White House spokesman Ari Fleischer said President George W. Bush will work with Congress on a federal statute banning cloning and said Bush supports the ban in place since 1997 on federal funding for this research. The law is necessary, according to its proponents, because the restrictions on funding do not affect private financing of cloning experiments.
A scientist affiliated with the Raelian religious group, which favors human cloning, said her organization has begun cloning research at an undisclosed location in the United States, the Washington Post reported March 29. The comments at the congressional hearings by Brigitte Boisselier, scientific director of the Raelian religion, appeared to catch several lawmakers by surprise, even though the work she described involves only cow cells and her claims could not be verified.

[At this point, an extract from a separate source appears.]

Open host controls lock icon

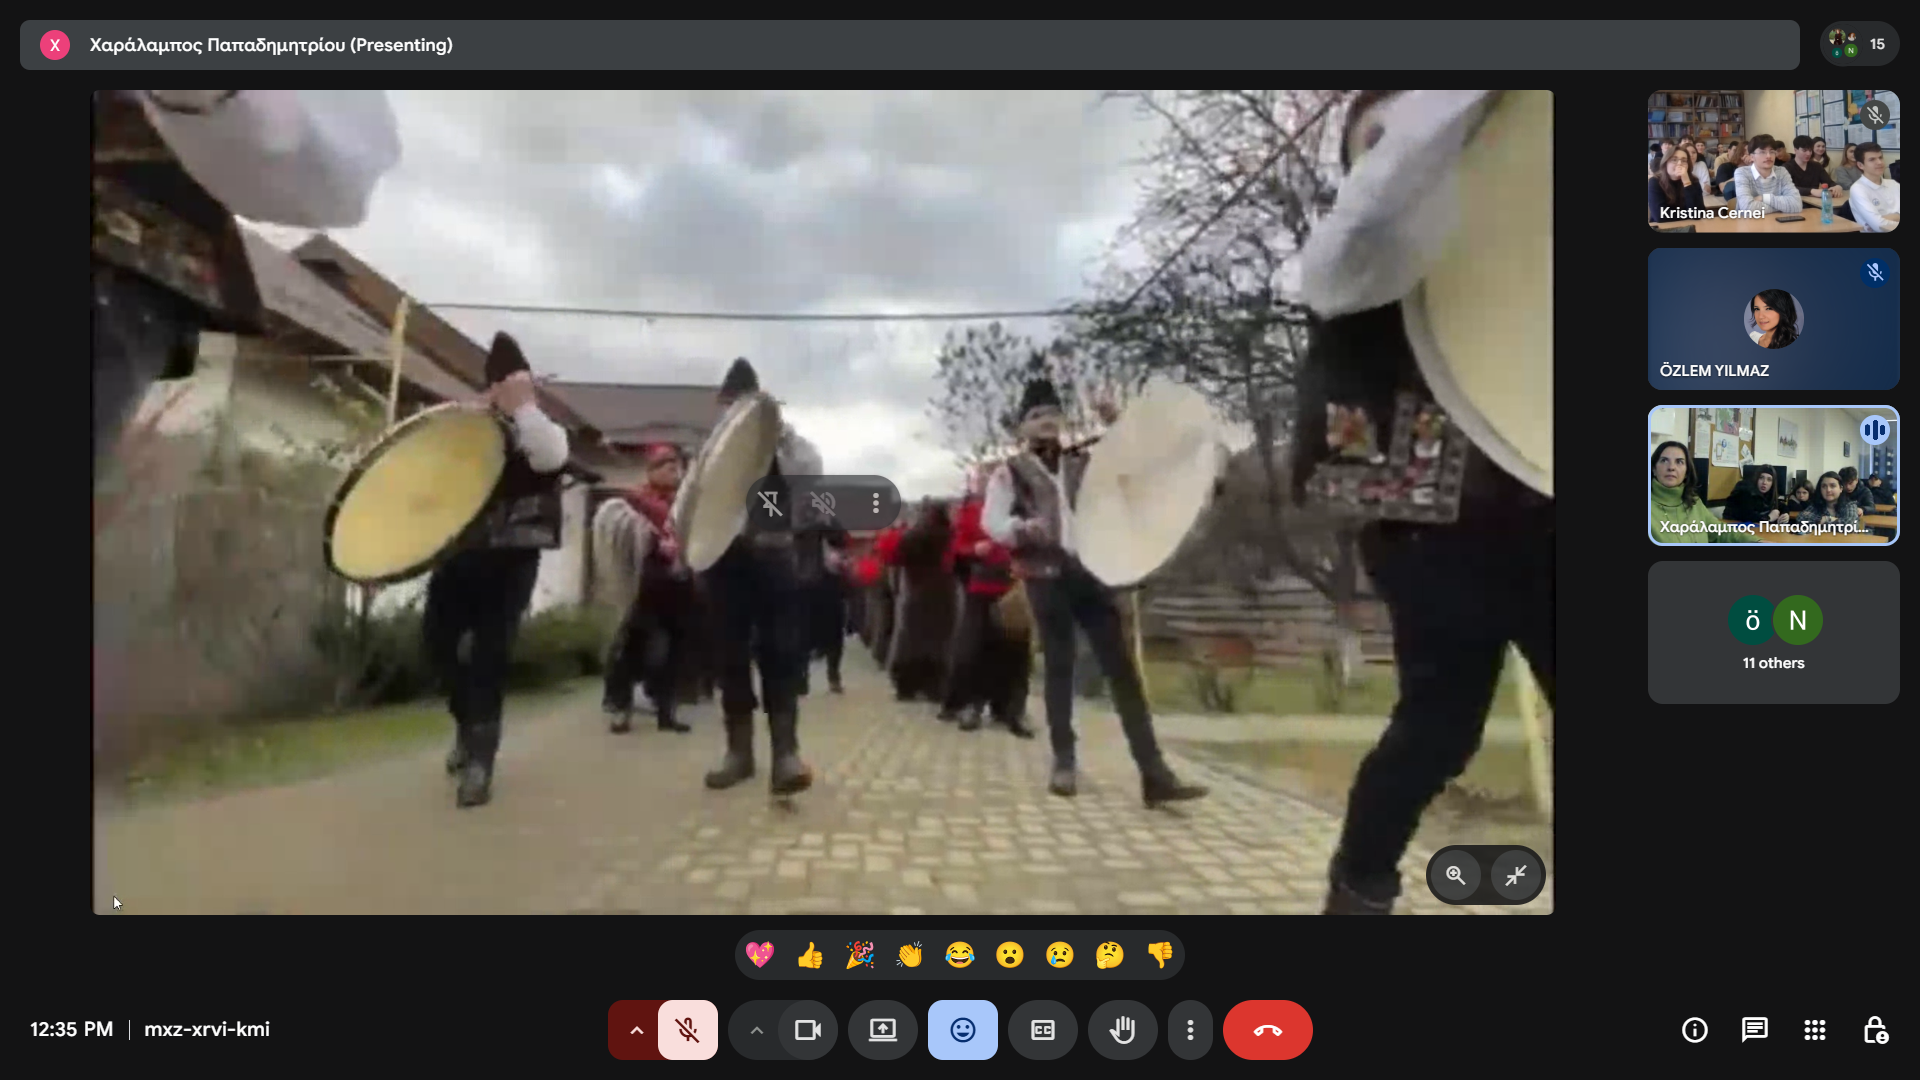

Boisselier, whose group believes that humans are clones of extraterrestrials, said she would not reveal where her team´s U.S. work was being conducted, other than to say it was not in one of the several states that had passed anti-cloning legislation.
Debate is also under way in Canada over human cloning. A federal government discussion paper proposes that scientists should be permitted to use human embryos as raw material for medical research, the National Post reported March 30. The same government paper proposes that cloning humans to obtain fetal tissue ought to remain forbidden.
As debate continues on this matter, it can only be hoped that common sense will prevail, and that the numerous scientific and moral problems involved with cloning humans will prevent rash actions in such a delicate matter as the generation of new lives.